Talking Point

DNA discrimination

Friday, July 25

New legislation in the United States and elsewhere has banned the use of genetic testing to deny health insurance or job opportunities. Such laws aim to increase consumer acceptance of genetic screening technology, which has been dampened by privacy concerns, but could also create additional near-term costs.

In May, President George Bush signed the Genetic Information Non-Discrimination Act (GINA), which seeks to prevent discrimination against people who receive a genetic test, by their insurers and employers.

Insurer restrictions

Key provisions are directed specifically at health insurers:

  • Health plans or insurers may not require customers to undergo a genetic test, although they can ask customers to participate voluntarily in genetic research.
  • Insurers may not obtain genetic information for underwriting purposes -- either to determine premiums, or to exclude people from health plan membership or coverage.

Employer restrictions

It also has implications for employers, which play a major role in the largely employer-based US healthcare system:

  • It prevents employers from obtaining or requesting genetic information.
  • It prohibits them from hiring or discharging employees, or determining wages, based on genetic data.
  • It requires employers who possess genetic information to treat it as a confidential 'medical record'.
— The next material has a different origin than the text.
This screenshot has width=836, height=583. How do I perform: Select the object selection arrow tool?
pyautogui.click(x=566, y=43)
Ethical concerns. GINA is animated by ethical principles. For example, if insurers used genetic tests to assess the cost of insurance to a customer, it would discourage many customers from seeking a diagnosis. Moreover, since insurance is required to access most US health services, it is probably unjust for insurers to discriminate against a customer based on their genetic characteristics.
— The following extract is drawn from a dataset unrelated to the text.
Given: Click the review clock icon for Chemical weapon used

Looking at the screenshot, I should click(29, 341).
However, employer and insurer concerns about the law are not without merit:

  • New ethical precedent. It is unethical and has long been illegal for employers to discriminate against potential employees based on particular genetic characteristics, such as skin colour or gender, which do not affect job performance. GINA makes it illegal to discriminate based on genetic diseases or disorders, regardless whether those disorders reduce a person's fitness for employment. Thus, GINA is somewhat more restrictive than accepted ethical standards for employment.
  • Accidental family disclosures. Sometimes, a family history of disease is revealed accidentally to an insurer or employer. While GINA does not prescribe penalties in these cases, such information cannot be used by insurers or employers to restrict access to employment or insurance coverage.
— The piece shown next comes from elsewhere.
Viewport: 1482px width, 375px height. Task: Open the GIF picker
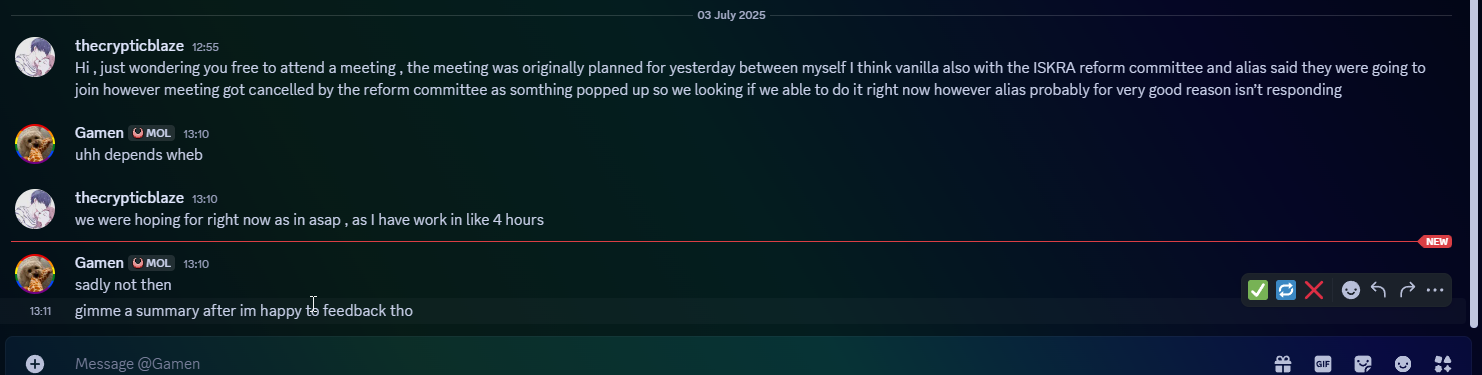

The US Chamber of Commerce registered its opposition to GINA partly because of complications that arise in cases of accidental family disclosure. For example, if an employee takes leave to look after a relative with a genetic disease, that leave record is defined as genetic information and must be treated as confidential. While insurers are equipped to protect confidential medical information, employers are often not, and may find themselves at risk of legal penalties.

Outlook: Efforts to curb 'genetic discrimination' may create new compliance costs for employers and could create expensive asymmetries of information between insurers and their customers. Yet as genetic testing technology gains acceptance, enshrining higher ethical standards in law may become financially beneficial for all, by improving the early detection and treatment of disease.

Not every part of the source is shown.